Before Avian Adventures, she hadn’t thought of poultry science as a career option. “Now it’s really interesting,” Jackson said. “Now I’m considering it.”
That’s the program’s point, Lacy said, to recruit students into poultry science and other agricultural fields. It also gives students the chance to practice science before they start college.
“We usually get two or three students per year from the effort,” Lacy said, “and it seems interest in poultry science increases in every class.”
These students not only add to UGA’s numbers, they also help Georgia’s poultry industry fill its job needs.
Georgia grows more chickens than any other state. In 2008, Georgia’s broilers and eggs had a combined off-the-farm value of $5.48 billion, the state’s top agricultural industry.
Avian Adventures is funded through the Harold Ford Foundation, which is part of the U.S. Poultry and Egg Association. The foundation finances recruitment programs at five other U.S. universities, because the poultry industry needs people.
The week Avian Adventures was held, UGA poultry science professor Brian Fairchild was on the phone twice with poultry companies.
“I got on the phone on Wednesday, and a guy from one poultry company was asking us if we still have any poultry graduates looking for a job,” he said. “I just got off the phone with another poultry company here in north Georgia. It’s the same thing.”
The need for poultry science graduates hasn’t let up, despite the economic downturn.
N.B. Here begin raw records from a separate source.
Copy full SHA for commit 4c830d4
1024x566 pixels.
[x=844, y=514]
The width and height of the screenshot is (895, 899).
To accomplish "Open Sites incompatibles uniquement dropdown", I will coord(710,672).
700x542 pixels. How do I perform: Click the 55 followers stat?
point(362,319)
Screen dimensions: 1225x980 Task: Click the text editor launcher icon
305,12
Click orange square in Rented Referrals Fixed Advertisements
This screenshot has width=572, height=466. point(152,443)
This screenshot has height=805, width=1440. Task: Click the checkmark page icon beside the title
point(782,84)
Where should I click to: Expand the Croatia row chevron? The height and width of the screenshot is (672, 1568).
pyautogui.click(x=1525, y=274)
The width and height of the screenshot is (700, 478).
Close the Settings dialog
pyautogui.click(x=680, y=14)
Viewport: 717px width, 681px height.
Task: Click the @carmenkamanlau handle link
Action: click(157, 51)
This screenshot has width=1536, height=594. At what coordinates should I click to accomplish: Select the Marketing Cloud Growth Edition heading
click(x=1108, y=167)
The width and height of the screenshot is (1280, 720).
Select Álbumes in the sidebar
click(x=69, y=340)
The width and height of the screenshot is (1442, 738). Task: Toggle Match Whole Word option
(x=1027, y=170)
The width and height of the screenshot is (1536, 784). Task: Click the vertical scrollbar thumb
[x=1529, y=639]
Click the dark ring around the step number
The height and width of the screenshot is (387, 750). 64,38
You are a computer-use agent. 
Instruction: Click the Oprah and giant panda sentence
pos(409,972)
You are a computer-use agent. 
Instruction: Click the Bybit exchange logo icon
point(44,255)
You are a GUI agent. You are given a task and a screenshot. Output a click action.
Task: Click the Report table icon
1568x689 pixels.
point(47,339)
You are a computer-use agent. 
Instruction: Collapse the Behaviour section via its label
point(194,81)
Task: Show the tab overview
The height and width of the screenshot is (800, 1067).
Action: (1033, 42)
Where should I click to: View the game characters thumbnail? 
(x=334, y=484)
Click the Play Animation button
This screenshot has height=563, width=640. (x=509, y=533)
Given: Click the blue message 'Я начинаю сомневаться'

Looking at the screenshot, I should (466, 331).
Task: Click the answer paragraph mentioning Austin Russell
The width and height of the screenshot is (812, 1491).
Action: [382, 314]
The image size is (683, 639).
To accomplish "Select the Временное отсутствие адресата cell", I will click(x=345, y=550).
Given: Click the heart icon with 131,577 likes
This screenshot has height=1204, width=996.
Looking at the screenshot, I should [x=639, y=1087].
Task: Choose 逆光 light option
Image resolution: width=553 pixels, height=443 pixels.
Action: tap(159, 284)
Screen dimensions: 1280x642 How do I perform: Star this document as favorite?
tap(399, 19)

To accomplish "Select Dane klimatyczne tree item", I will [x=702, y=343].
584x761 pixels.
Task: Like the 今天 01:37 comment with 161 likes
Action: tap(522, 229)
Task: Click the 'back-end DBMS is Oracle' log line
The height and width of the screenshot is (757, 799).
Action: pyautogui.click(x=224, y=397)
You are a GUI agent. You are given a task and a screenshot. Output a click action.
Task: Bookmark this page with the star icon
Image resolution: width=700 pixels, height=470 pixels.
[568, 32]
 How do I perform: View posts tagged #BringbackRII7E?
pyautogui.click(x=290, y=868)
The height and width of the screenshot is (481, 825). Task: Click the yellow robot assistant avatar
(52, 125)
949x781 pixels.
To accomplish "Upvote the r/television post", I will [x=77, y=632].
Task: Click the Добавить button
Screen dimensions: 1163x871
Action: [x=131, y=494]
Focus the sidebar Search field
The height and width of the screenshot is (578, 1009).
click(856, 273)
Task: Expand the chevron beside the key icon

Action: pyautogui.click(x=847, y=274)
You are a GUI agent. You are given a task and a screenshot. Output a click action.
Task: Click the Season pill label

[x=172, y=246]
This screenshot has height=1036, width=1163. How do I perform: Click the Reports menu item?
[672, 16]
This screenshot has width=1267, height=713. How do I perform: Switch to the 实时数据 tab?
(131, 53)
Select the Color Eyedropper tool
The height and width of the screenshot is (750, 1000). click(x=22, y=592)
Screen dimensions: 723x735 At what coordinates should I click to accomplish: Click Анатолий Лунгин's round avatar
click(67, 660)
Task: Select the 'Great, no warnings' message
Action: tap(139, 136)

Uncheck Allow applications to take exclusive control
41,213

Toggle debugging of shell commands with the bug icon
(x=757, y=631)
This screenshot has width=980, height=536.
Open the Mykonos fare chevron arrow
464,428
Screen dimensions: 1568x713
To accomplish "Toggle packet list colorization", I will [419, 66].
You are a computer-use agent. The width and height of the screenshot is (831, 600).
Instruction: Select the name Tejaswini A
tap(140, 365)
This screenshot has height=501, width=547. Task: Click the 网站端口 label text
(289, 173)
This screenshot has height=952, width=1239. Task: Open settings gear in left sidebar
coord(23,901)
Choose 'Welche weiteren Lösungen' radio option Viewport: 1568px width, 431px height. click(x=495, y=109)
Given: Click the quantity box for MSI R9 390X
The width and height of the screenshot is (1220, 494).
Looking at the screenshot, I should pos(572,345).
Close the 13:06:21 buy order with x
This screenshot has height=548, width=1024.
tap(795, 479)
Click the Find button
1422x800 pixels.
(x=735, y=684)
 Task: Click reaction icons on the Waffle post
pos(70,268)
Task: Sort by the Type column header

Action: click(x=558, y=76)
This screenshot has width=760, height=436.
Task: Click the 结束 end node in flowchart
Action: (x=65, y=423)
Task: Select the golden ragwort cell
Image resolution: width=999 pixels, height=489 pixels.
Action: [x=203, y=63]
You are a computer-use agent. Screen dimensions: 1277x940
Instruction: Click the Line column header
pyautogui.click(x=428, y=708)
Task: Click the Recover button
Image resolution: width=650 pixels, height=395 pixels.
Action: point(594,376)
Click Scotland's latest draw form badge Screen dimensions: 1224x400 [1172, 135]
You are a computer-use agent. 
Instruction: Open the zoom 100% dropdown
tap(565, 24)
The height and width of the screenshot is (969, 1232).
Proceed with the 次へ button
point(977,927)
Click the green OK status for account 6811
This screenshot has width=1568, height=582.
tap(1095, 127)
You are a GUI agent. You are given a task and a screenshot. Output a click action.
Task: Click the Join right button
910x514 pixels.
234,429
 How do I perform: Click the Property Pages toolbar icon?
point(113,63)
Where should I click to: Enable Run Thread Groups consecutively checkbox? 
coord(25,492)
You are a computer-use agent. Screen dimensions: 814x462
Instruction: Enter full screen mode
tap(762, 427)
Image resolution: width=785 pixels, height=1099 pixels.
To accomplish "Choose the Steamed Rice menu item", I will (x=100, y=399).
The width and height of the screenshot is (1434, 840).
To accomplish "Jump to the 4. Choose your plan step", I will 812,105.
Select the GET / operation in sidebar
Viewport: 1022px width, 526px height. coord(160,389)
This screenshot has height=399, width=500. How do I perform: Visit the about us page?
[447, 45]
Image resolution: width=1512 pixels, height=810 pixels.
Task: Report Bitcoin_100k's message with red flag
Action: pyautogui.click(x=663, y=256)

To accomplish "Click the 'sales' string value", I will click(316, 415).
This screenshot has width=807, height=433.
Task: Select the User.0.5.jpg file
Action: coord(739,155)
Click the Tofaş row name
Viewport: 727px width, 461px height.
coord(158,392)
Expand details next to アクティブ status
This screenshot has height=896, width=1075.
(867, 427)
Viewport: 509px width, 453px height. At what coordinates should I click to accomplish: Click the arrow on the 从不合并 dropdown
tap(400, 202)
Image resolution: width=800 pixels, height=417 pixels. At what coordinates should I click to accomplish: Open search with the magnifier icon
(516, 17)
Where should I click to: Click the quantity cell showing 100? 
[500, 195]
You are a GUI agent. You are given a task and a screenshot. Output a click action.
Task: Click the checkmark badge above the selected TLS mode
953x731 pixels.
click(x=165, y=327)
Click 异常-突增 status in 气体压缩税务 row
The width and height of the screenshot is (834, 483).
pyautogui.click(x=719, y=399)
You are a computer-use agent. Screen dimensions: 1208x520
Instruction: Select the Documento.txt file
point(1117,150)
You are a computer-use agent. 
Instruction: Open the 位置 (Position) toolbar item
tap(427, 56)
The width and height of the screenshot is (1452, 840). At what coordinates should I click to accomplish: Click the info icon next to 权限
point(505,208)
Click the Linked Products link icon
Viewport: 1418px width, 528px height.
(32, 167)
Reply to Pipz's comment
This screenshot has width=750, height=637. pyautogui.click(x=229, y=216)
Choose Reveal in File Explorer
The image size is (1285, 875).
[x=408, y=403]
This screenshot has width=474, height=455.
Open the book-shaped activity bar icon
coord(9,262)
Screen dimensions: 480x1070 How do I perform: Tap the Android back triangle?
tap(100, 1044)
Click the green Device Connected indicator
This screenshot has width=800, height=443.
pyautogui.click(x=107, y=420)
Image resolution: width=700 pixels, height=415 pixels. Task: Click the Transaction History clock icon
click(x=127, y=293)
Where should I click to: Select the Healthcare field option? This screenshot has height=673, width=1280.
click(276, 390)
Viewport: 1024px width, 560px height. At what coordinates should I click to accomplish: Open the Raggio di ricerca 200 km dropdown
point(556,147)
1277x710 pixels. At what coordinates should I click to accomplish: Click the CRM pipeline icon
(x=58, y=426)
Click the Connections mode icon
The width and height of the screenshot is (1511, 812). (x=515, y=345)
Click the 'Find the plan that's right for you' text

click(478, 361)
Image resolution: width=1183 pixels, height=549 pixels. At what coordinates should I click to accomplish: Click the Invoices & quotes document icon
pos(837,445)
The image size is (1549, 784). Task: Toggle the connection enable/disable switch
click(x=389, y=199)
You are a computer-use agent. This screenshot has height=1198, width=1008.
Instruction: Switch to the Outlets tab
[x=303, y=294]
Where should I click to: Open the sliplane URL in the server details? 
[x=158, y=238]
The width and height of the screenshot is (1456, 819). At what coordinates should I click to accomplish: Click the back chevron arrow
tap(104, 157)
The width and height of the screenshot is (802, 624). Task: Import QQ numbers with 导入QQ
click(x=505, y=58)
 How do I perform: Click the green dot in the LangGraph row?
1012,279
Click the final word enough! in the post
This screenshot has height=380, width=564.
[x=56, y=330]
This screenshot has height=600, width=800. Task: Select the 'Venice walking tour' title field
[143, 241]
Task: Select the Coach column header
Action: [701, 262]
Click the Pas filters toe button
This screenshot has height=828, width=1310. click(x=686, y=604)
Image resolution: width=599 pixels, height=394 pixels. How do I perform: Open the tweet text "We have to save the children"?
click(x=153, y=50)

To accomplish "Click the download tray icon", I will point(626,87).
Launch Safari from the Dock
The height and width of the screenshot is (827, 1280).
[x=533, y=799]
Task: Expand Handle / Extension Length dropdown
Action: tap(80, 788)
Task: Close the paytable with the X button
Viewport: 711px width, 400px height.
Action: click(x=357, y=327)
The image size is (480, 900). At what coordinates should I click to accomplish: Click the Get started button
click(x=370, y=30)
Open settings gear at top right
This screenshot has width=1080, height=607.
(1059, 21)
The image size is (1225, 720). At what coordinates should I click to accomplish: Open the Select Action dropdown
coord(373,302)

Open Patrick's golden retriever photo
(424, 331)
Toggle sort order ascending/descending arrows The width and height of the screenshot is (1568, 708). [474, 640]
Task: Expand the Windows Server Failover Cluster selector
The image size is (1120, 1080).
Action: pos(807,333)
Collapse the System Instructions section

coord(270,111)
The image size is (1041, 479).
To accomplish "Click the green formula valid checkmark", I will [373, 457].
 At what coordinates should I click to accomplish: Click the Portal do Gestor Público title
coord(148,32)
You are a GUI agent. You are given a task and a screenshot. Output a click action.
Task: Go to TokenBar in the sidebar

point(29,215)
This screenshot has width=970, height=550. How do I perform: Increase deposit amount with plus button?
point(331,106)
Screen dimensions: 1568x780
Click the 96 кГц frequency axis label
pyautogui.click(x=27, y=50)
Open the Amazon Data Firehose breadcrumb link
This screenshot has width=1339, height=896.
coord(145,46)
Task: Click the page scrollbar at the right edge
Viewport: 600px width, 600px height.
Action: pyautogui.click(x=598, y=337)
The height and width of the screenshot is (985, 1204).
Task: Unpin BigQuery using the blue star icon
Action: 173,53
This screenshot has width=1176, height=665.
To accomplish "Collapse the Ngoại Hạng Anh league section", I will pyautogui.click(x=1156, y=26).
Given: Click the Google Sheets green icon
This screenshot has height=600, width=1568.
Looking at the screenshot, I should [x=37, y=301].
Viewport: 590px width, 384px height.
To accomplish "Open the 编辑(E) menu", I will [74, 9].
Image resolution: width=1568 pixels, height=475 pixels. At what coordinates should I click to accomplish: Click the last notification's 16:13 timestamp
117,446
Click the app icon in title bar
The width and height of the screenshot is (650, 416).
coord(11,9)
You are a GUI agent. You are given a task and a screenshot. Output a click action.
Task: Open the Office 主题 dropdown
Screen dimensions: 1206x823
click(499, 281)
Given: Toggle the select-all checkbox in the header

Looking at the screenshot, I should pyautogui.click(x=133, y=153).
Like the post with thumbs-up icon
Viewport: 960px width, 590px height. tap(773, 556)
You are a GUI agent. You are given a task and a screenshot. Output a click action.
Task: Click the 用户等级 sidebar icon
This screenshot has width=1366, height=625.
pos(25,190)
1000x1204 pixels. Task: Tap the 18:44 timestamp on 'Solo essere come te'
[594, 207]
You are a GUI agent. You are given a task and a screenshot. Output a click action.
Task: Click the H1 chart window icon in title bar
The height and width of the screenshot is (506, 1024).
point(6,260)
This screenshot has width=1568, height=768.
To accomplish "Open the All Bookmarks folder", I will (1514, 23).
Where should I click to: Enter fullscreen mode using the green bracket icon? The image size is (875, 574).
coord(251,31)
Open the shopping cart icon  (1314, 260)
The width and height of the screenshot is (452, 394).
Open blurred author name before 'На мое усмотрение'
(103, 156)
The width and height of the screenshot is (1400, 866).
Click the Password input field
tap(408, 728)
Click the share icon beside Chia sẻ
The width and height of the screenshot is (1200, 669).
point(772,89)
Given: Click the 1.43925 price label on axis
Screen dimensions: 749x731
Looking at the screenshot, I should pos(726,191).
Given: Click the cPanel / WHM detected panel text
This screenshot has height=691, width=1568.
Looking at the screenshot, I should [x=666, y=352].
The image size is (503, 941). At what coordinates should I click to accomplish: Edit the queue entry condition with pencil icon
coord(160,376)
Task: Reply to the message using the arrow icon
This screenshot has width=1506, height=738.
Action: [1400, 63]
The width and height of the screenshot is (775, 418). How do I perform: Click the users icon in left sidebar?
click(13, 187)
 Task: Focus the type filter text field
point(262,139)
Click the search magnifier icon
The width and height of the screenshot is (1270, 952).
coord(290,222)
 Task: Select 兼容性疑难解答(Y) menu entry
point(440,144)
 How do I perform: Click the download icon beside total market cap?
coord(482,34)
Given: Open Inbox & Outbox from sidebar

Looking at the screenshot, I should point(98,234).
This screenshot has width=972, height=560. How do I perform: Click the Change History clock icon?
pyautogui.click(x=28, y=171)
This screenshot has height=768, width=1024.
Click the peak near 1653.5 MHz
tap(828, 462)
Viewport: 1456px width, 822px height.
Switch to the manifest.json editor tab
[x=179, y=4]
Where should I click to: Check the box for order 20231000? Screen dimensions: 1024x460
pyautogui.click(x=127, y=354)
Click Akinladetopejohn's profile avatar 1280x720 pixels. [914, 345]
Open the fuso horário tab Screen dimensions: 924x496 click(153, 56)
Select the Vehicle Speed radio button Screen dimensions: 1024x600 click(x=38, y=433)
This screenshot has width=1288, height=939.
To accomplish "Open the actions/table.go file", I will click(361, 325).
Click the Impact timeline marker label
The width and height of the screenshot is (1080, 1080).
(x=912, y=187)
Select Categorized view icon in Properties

“When [a poultry company] loses a position, they hire back,” Fairchild said. “So we’ve been seeing steady hiring going on the entire time.”
Ivelisse Milanes graduated with a poultry science degree in May. She took time out of her new job to help out with Avian Adventures.
“It’s daunting and scary at the same time” to start training the next group of poultry scientists, she said, “but it’s awesome. If you do it right, you’re so proud of what can come of it, of what they can achieve.”
Chrisley knew she wanted to be a poultry scientist when she was five. “When everybody else had an imaginary friend, I had my Plymouth chicken,” she said.
She works with chickens almost every summer, and she’s fascinated by the research that can be accomplished through the birds.
Poultry science is also a passion for West Virginia junior Wes Davis. He tracked down the UGA program after attending a similar camp at North Carolina State University last year. He used Avian Adventures as a chance to check out the UGA campus.
Davis wants to research alternative housing systems for laying hens, something he has been interested in since California passed Proposition 2, also known as the Standards for Confining Farm Animals initiative.
“There’s a lot more research emphasis here,” Davis said, comparing the UGA program to other universities he’s visited.
Other students who attended said medical school or veterinary medicine is their ultimate college goal. And now they’ve had surgery experience.
“It’s so good to see young people who are interested and really care. They sort of shoot the stereotype of kids who aren’t engaged and don’t care about their future and the future of the world,” Lacy said. “All of these kids you can just tell are going to be successful in whatever they do, whether they end up in agriculture or not.”